Sujet : Re: PyGILState_Ensure() deadlocks, why?
De : barry (at) *nospam* barrys-emacs.org (Barry Scott)
Groupes : comp.lang.pythonDate : 08. Jul 2024, 10:33:39
Autres entêtes
Message-ID : <mailman.21.1720428030.2981.python-list@python.org>
References : 1 2 3
User-Agent : Apple Mail (2.3774.600.62)
On 7 Jul 2024, at 23:21, Barry via Python-list <python-list@python.org> wrote:
On 7 Jul 2024, at 22:09, Tomas Ukkonen via Python-list <python-list@python.org> wrote:
Py_Initialize();
You also need to tell python to init threading.
I'm in front of my dev machine now and checking up on threading.
There is no longer any extra init for threads required.
I think you are missing more python setup code before you can use threads.
Also i think you need to tell python that your thread wants to call into python.
But I an not near my dev system to research this for you.
You are right to use PyGILState_Ensure()
But as MRAB says the main thread is holding the GIL.
I have code to use python from C++ in my pysvn project.
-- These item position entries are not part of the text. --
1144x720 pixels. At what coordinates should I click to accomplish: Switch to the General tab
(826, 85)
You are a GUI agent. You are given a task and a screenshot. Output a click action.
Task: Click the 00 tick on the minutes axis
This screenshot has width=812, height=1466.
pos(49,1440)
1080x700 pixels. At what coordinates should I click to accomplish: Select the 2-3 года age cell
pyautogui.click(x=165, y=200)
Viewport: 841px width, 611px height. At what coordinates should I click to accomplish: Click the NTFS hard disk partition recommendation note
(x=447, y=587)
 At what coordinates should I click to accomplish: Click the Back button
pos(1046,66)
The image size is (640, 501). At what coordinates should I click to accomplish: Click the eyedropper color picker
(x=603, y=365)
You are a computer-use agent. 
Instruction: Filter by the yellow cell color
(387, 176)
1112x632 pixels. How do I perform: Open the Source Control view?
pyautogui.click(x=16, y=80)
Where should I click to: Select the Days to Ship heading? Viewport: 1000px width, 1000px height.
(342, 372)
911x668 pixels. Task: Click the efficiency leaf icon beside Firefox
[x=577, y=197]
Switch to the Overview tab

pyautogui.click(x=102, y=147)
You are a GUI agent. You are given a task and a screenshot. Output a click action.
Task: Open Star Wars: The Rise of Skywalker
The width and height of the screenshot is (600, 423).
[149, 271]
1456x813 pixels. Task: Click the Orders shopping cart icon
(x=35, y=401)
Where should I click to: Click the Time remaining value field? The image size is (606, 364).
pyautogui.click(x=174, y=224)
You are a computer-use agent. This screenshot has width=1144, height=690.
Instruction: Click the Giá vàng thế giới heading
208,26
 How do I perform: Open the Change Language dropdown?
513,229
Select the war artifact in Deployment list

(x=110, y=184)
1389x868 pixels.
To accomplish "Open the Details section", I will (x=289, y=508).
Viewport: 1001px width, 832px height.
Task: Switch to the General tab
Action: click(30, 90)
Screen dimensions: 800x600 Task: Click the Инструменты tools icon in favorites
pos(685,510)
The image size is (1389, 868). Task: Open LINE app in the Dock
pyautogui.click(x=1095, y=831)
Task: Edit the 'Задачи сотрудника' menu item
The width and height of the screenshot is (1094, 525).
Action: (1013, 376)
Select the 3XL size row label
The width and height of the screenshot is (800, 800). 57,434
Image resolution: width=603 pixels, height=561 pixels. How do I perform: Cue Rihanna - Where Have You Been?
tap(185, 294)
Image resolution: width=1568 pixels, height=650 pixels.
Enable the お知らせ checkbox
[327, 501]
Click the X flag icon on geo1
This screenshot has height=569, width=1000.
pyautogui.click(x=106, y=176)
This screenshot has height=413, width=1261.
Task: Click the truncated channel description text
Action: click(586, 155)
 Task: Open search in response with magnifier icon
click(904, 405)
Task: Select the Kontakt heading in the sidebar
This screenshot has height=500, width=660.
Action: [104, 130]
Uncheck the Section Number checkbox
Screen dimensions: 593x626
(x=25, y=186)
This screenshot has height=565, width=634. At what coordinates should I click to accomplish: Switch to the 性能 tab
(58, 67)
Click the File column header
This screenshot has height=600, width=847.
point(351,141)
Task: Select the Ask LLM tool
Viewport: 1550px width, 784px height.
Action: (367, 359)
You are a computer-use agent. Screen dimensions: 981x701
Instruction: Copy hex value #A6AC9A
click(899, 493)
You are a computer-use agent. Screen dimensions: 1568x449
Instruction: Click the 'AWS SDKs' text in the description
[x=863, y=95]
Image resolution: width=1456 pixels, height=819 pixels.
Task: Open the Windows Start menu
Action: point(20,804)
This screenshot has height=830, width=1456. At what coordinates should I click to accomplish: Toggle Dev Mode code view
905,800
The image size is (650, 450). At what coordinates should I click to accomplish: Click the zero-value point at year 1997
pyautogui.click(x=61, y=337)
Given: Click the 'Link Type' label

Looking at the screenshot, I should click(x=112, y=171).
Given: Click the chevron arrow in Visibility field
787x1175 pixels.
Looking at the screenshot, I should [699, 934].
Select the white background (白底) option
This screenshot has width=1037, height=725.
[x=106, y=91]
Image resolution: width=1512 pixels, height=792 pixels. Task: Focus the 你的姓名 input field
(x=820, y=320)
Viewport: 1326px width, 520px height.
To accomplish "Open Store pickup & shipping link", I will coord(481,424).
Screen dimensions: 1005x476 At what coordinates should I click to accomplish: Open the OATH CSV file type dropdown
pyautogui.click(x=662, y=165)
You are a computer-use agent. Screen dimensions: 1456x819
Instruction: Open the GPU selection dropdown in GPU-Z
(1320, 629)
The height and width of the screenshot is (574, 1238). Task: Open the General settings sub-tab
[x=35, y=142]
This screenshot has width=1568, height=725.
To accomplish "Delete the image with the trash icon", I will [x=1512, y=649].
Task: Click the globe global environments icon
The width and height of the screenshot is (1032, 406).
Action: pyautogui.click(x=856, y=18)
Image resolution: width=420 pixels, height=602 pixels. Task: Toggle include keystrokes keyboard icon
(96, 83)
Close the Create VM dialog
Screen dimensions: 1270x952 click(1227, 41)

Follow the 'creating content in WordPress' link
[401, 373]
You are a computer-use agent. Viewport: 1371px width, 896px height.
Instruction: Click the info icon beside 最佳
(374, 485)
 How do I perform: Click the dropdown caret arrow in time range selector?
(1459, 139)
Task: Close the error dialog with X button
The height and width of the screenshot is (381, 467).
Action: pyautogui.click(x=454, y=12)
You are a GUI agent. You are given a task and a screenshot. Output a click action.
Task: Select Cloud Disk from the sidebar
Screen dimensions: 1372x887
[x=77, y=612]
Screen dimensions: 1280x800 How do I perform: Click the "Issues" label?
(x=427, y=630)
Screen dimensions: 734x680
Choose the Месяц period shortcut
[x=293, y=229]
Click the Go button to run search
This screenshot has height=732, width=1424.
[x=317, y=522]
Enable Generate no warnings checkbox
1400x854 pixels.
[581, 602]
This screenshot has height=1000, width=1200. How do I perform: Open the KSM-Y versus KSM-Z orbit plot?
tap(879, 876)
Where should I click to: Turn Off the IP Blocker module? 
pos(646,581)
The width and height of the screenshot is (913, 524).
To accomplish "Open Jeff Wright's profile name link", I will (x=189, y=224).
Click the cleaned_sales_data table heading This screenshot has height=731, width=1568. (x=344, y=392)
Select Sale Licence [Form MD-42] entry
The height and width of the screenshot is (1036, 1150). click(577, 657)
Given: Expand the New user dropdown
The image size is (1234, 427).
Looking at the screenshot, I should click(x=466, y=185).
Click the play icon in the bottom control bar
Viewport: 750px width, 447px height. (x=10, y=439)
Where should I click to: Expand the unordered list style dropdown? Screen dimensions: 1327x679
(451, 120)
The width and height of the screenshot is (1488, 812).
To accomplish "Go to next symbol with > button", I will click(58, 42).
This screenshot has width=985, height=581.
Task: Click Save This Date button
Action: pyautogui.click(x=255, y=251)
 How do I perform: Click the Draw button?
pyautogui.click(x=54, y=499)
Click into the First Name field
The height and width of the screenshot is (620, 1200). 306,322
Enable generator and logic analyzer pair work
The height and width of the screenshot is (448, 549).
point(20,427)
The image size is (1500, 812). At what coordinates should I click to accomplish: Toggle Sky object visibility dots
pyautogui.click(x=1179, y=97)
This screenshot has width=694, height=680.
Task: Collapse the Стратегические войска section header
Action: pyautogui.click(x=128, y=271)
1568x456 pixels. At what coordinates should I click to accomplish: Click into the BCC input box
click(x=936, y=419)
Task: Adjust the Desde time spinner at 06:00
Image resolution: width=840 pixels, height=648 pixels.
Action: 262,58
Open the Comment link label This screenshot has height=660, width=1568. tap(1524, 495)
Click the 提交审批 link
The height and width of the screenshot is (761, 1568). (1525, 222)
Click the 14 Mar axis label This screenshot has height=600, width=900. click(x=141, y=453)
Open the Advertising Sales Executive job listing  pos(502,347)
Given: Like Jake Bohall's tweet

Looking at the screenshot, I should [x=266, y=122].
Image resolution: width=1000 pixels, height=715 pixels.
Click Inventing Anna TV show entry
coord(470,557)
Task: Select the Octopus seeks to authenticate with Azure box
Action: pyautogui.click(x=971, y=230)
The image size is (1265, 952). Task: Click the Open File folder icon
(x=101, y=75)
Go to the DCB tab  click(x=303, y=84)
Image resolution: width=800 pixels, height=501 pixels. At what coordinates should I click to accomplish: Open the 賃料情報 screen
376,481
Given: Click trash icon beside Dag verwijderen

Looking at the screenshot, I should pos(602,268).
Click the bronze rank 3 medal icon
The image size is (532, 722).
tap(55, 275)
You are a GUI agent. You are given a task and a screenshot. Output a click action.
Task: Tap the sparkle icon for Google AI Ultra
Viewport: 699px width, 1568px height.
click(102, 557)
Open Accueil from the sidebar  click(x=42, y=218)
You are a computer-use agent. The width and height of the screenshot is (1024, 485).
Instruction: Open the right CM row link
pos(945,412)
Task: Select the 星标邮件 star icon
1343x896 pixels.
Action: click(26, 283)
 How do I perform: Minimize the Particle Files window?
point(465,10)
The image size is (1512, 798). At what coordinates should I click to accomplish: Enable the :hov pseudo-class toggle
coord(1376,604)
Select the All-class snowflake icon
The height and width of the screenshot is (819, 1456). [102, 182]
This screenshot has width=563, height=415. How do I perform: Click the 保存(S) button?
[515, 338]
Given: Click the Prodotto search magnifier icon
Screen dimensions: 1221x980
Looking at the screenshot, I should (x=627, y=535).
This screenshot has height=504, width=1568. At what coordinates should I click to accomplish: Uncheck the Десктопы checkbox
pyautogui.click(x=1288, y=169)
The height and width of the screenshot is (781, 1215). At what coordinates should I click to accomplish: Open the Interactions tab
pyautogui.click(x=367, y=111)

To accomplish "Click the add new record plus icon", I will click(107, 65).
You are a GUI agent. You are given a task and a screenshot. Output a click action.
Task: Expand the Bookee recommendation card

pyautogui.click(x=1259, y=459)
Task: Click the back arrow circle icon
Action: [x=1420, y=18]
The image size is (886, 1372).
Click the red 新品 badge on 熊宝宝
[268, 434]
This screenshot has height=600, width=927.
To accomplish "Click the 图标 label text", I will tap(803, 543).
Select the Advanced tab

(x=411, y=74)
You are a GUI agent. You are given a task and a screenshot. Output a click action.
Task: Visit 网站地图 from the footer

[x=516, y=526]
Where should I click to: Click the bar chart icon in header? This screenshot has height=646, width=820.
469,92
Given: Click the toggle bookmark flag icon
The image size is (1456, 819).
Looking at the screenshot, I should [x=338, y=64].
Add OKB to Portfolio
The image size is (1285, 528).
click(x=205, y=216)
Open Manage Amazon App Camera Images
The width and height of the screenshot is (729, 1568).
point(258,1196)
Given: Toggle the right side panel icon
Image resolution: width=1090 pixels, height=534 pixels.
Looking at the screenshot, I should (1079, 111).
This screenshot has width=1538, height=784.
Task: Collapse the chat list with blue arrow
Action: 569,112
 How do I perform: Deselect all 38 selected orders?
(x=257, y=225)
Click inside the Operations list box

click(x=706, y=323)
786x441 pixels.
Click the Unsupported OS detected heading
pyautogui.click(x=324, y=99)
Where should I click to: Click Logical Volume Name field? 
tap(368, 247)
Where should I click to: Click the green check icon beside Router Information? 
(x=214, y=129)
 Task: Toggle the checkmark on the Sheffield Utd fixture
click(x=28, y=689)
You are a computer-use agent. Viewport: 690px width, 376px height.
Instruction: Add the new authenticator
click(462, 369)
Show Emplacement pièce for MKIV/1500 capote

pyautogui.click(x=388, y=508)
See the code starting a line 354 in https://sourceforge.net/p/pysvn/code/HEAD/tree/trunk/pysvn/Extension/Source/pysvn.cpp
That saves the thread state and restores it.
You still might find the classes I wrong to manage GIL acquire and release interesting.
I have the C++ type system enforcing the rules of acquire and release.
As well as RAII ensuring never to leave a block with the GIL in the wrong state.